St. Francis de Sales advises: “But who can find such a friend? The Wise Man answers:—He that feareth the Lord: [Ecclus. vi. 17] that is to say, the truly humble soul which earnestly desires to advance in the spiritual life. So, daughter, inasmuch as it concerns you so closely to set forth on this devout journey under good guidance, do you pray most earnestly to God to supply you with a guide after His Own Heart, and never doubt but that He will grant you one who is wise and faithful, even should He send you an angel from Heaven, as He sent to Tobias.”
And further, “In a word, such a friendship [as spiritual direction] should be strong and sweet; altogether holy, sacred, divine and spiritual. And with such an aim, choose one among a thousand, Avila says;—and I say among ten thousand, for there are fewer than one would think capable of this office. He must needs be full of love, of wisdom and of discretion; for if either of these three be wanting there is danger. But once more I say, ask such help of God, and when you have found it, bless His Holy Name; be stedfast, seek no more, but go on simply, humbly and trustfully, for you are safe to make a prosperous journey.” [Introduction to the Devout Life, I,iv]
Should lay people serve as spiritual directors?
While I make no absolute claims on this point, I will post my response to this question take from a comment to another article. This comment was given in response to a question regarding programs which claim to train lay people to be spiritual directors:
While I am not completely opposed to the idea of lay people being directed by other lay people, there are a couple of points I think should be made:
1) Priests ordinarily go to seminary school for eight  years (or at least four years). The formation is academic (intellectual), spiritual, pastoral, and also human. This formation is almost continuous (literally, nearly 24 hours a day 7 days a week) for the whole eight years. And, even after all that training, very few priests are truly capable confessors or directors.
Does anybody really think that a three to four year program (which is not even live-in) suffices for training lay people as spiritual directors?
2) After this intense eight year seminary formation, newly ordained priests work with a more experienced priest for usually at least two years. Again, this is a 24/7 formation, as they live with the priest and receive constant guidance.
Is there anything like this for lay spiritual directors? No.
3) The priest's whole life is dedicated to his people (or at least it ought to be) – he has no family, no other work, no other obligations. But all he does is for the flock.
Even with that, many priests still find it difficult to dedicate the time needed for direction (since prayer for the people outside of actual meeting time is very important). How can we expect lay people, who have jobs and (perhaps) families, to be truly dedicated and serve as directors of souls?
Are there exceptions? Certainly!
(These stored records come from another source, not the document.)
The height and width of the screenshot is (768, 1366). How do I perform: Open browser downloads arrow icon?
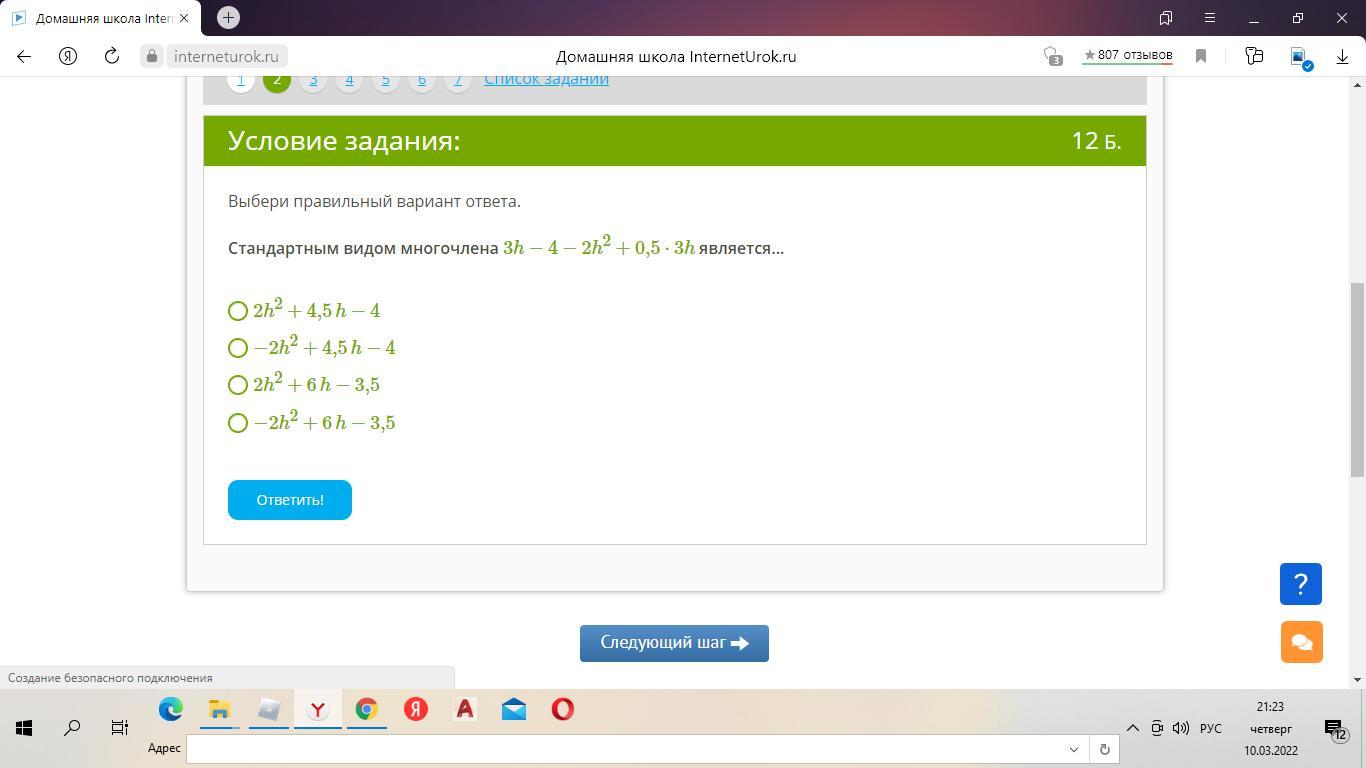click(1342, 57)
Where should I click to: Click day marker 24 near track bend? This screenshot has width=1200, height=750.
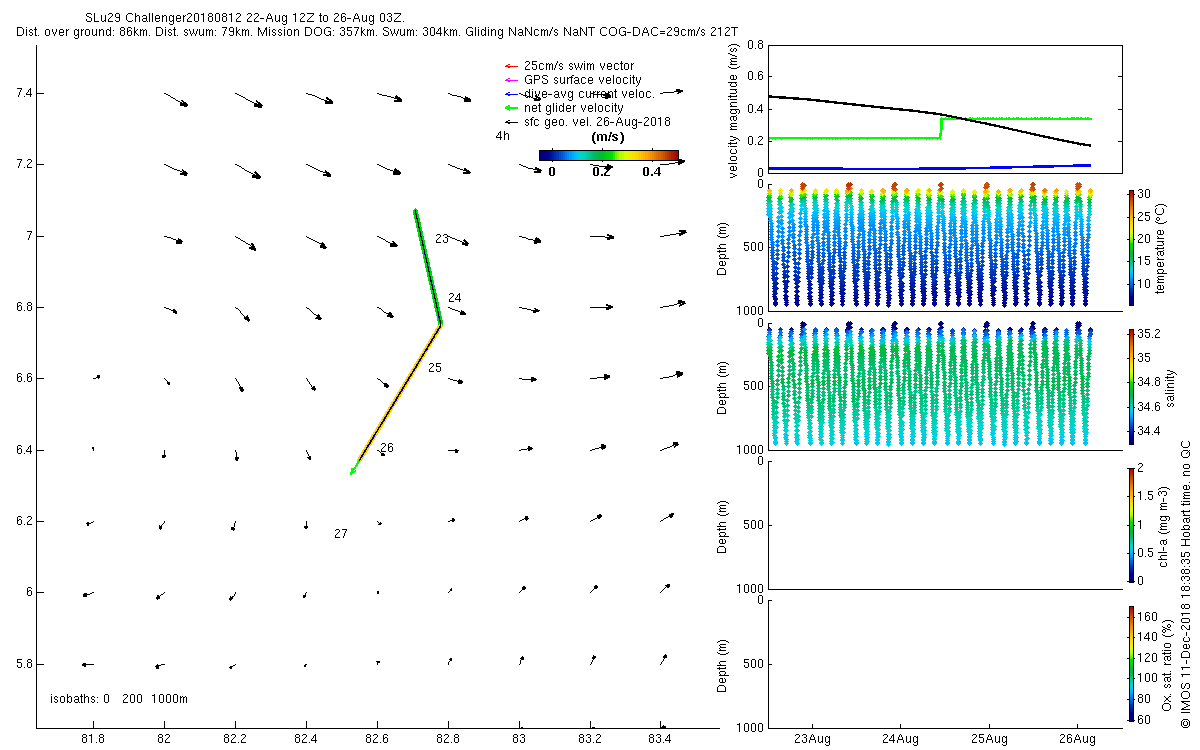455,298
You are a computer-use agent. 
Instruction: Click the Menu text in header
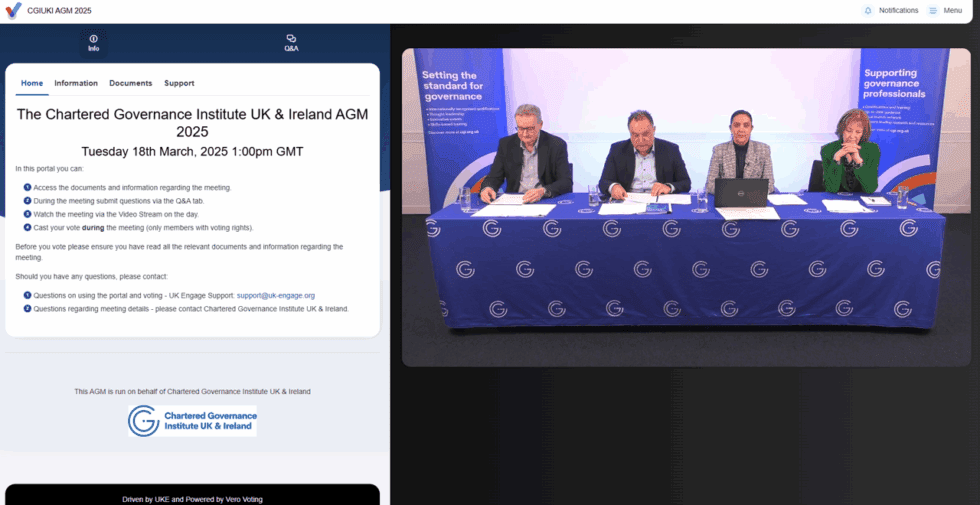coord(952,11)
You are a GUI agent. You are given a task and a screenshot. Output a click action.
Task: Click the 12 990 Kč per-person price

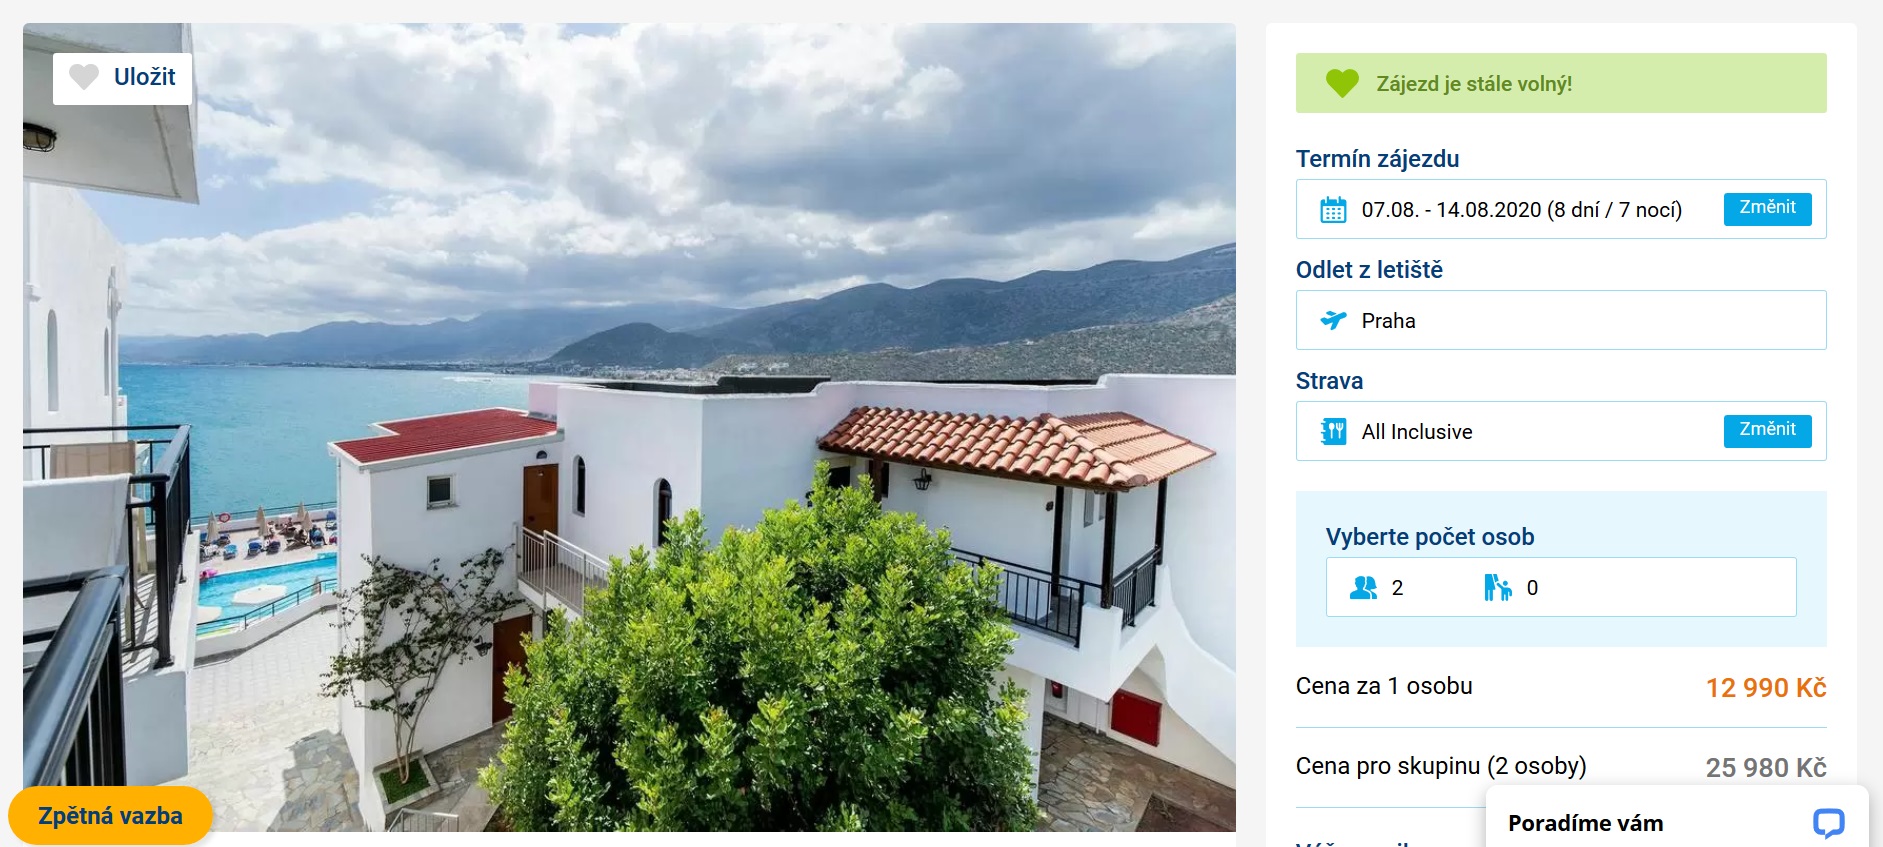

Are there lay people who are holier than priests? Many (perhaps most)! Are there even lay people who are more educated in the spiritual life than priests? Some.
But is it at all likely that even the most devout and holy lay person can, after a three to four year course, serve effectively as a spiritual director? I doubt it. (though, again, there are certainly some rare exceptions)
For my part, I can hardly think of a single situation in which I would recommend a lay person to go to another lay person for formal spiritual direction (and I would never recommend a priest or religious to take a lay person as a spiritual director).
Nuns and monks serving as directors is, of course, a different story all together. Though, personally, I would consider the case of permanent deacons to be pretty much the same as that with lay directors – rarely would a permanent deacon be capable of serving as a director.
Articles from NTM on spiritual direction
Here are a couple articles on spiritual direction which I have posted previously on New Theological Movement:
The importance of spiritual direction – Is spiritual direction really for everybody? [here]
A good spiritual director – What to look for in a spiritual director [here]
If there is no possibility of spiritual direction – When you cannot find a spiritual director [here]
And for priests:

St. Francis de Sales, Pray for us!


Ignatius said...

Does it not depend on what you mean by spiritual direction? As a priest and director myself with an extensive clientele, I see the role not as direction in the sense of telling people what to do or what they should believe, but on helping them to see where God is working in their lives, what he may be saying to them, how they can grow in knowledge of God. It need not, more often than not does not address particular issues of discernment, but tends to be mostly concerned with people's ongoing life of faith. It is not a specifically priestly (ordained) ministry at all, and there are far more skilled lay directors than ordained. In London, where I live, there are two well-established courses of training for directors, based on the Ignatian tradition and carried on to high professional standards. (Seminary training may be longer, but is hardly comparable). These courses, as it happens, are not run by the Catholic Church, but do have Catholic tutors and students. Where the focus is primarily on God, rather than being this or that sort of Christian, denominational differences tend to fade into the background. Responsible directors will usually have regular supervision as well as directors of their own and tend to be the sort of people who take part in regular in-service training.
I do not think that everybody needs or would benefit from spiritual direction, but those who use it always seem to value it highly. Those who try it and give up quickly are usually people who want quick definite answers in areas of life and faith where such things are not available. Finally, my experience is that spiritual direction is an excellent contemporary way of helping people to make a 'confession' (in a broad sense) and know God's love for them when they have given up the practice of sacramental confession because it had become too much of a sterile routine and the Church had not done much to help them use it in a more mature, truthful way.

Anonymous said...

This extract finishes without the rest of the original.